==== Record extracts
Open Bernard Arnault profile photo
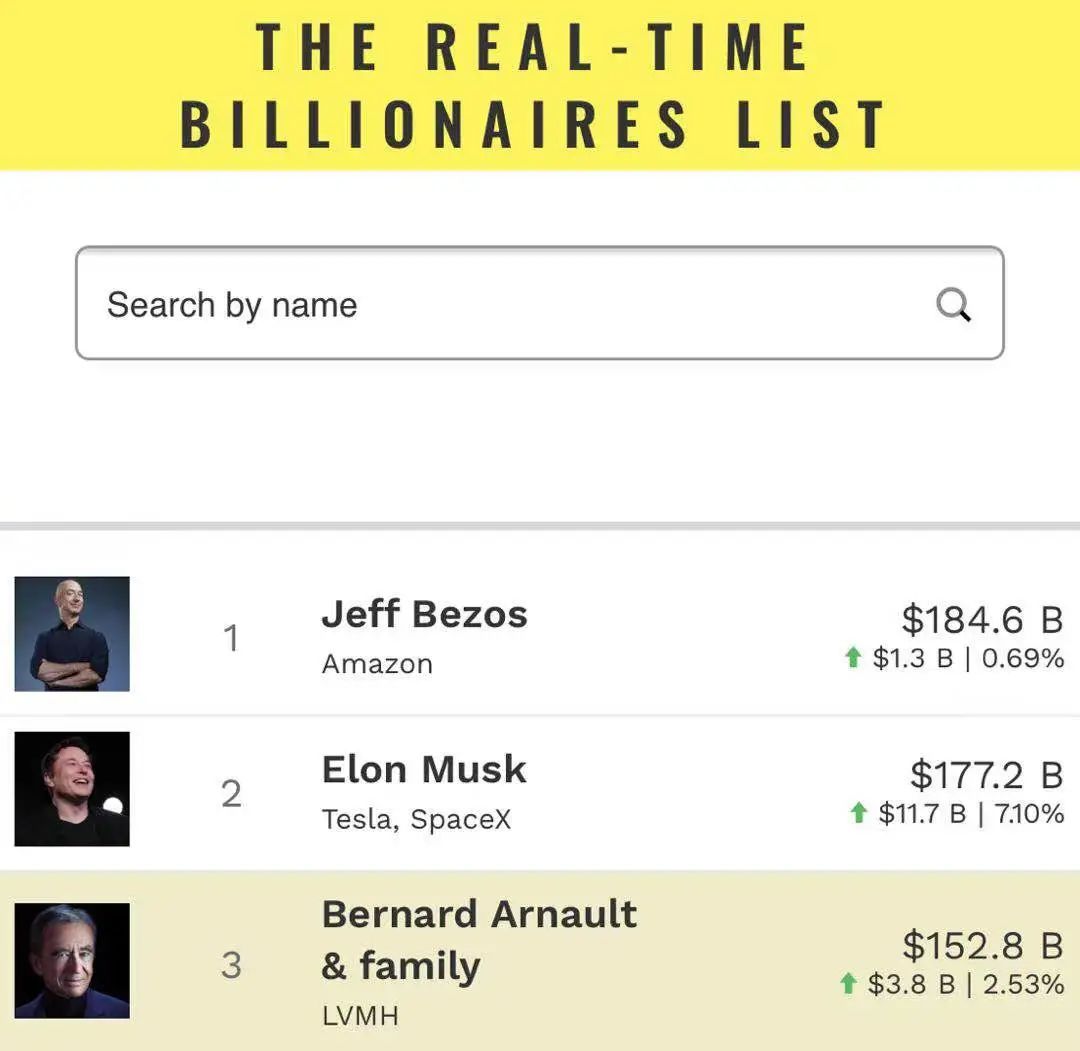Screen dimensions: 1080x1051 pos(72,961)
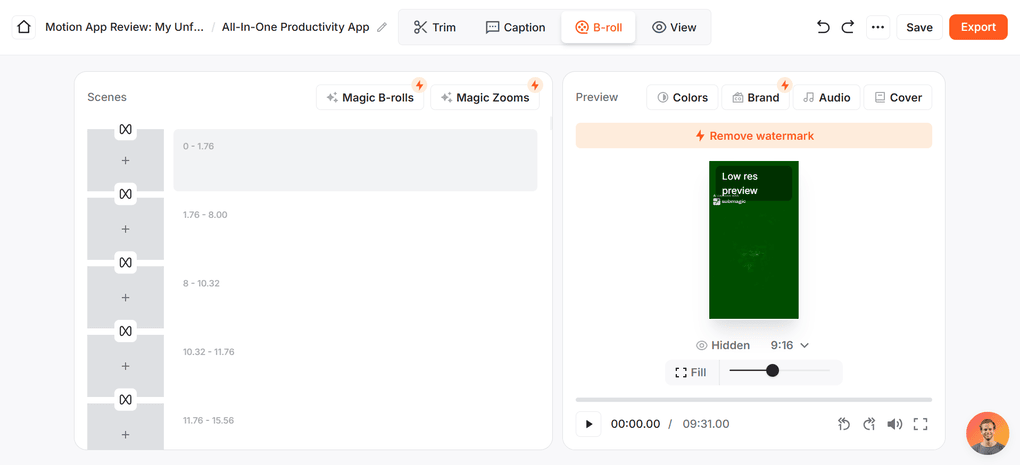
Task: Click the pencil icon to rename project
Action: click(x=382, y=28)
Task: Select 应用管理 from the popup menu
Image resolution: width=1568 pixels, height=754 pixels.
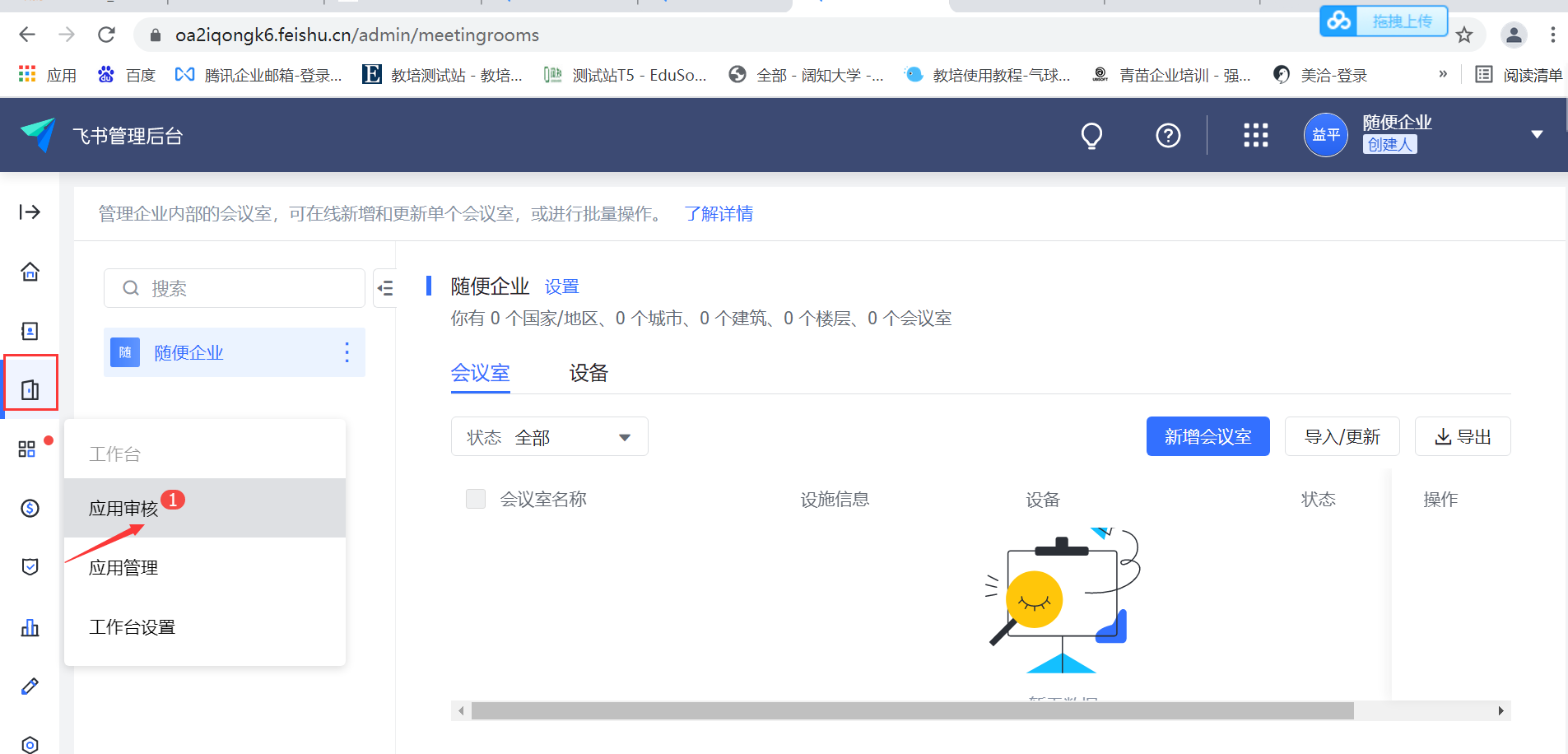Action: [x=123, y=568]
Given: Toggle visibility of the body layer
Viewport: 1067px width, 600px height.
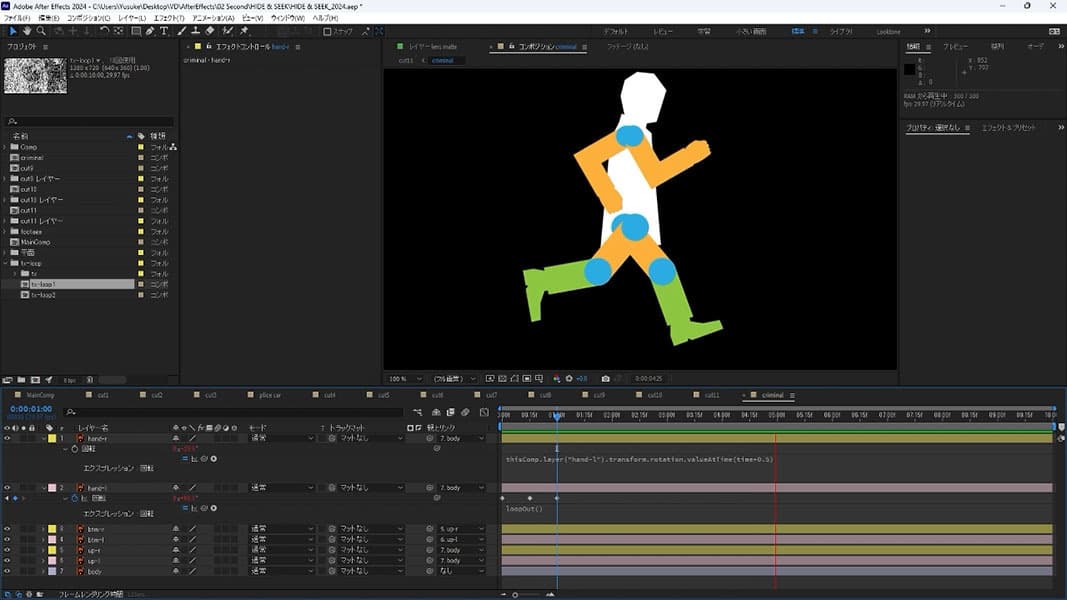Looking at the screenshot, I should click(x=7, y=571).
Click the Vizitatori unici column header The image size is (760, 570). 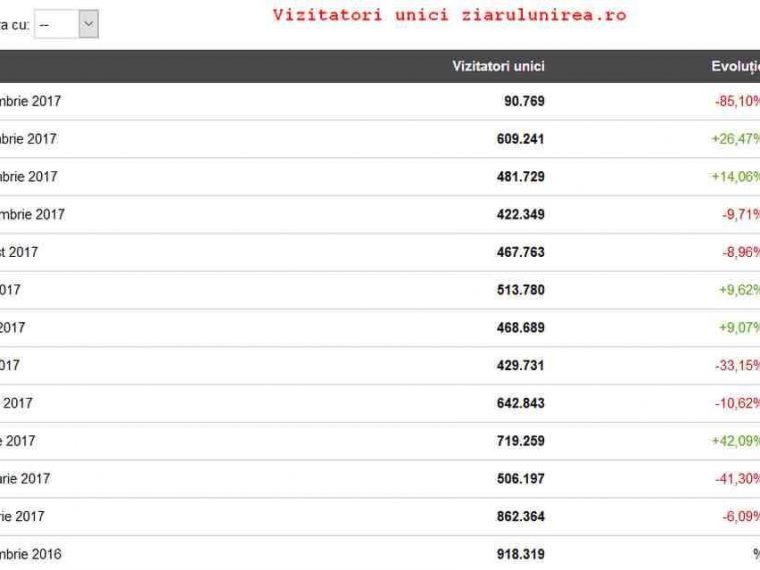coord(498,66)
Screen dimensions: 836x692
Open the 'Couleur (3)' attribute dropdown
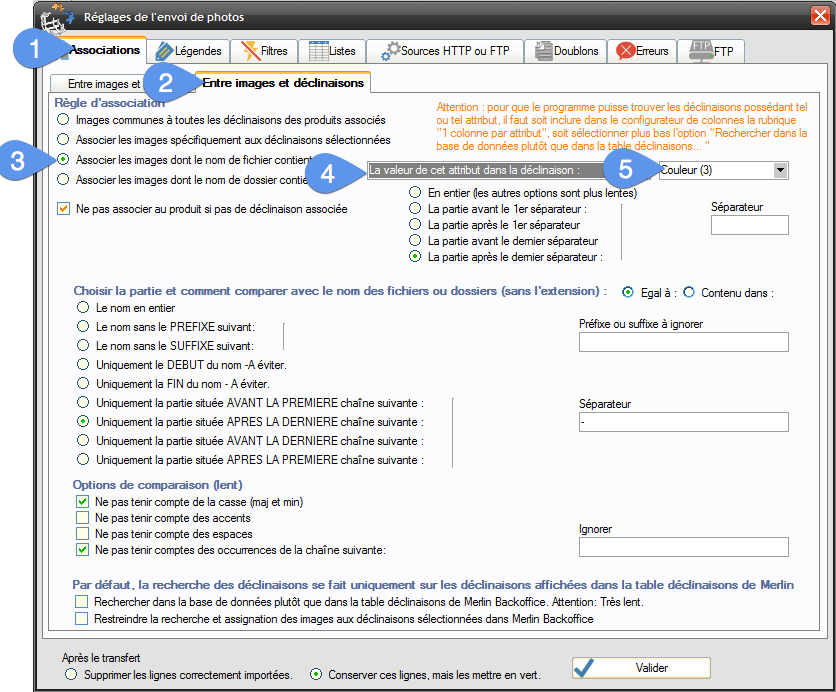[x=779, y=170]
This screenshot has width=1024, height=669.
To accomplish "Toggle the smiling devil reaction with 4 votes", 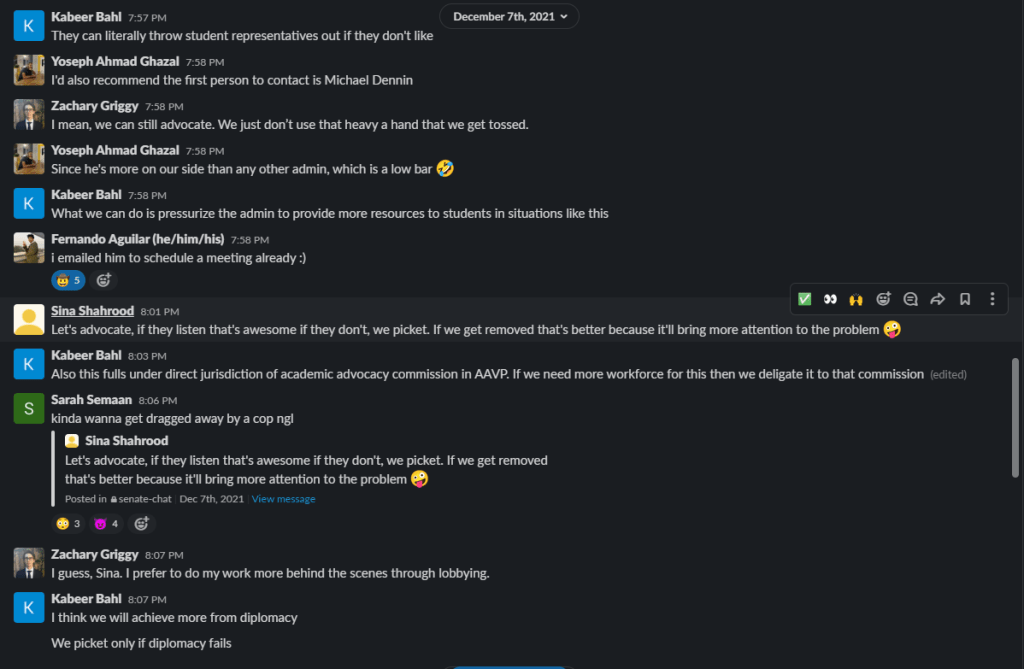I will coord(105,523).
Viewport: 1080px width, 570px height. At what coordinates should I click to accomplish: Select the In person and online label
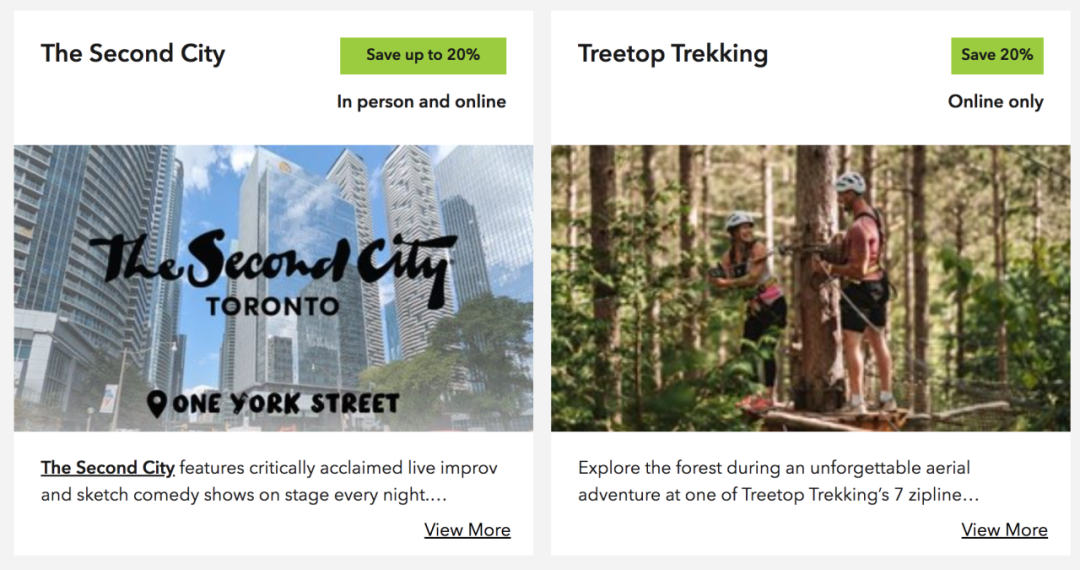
========
Description of the task:
Gather up, from the records above, each line where the word "Select" appears.

Completed task:
Task: Select 应用管理 from the popup menu
Viewport: 1080px width, 570px height. At what coordinates should I click to accomplish: Select the In person and online label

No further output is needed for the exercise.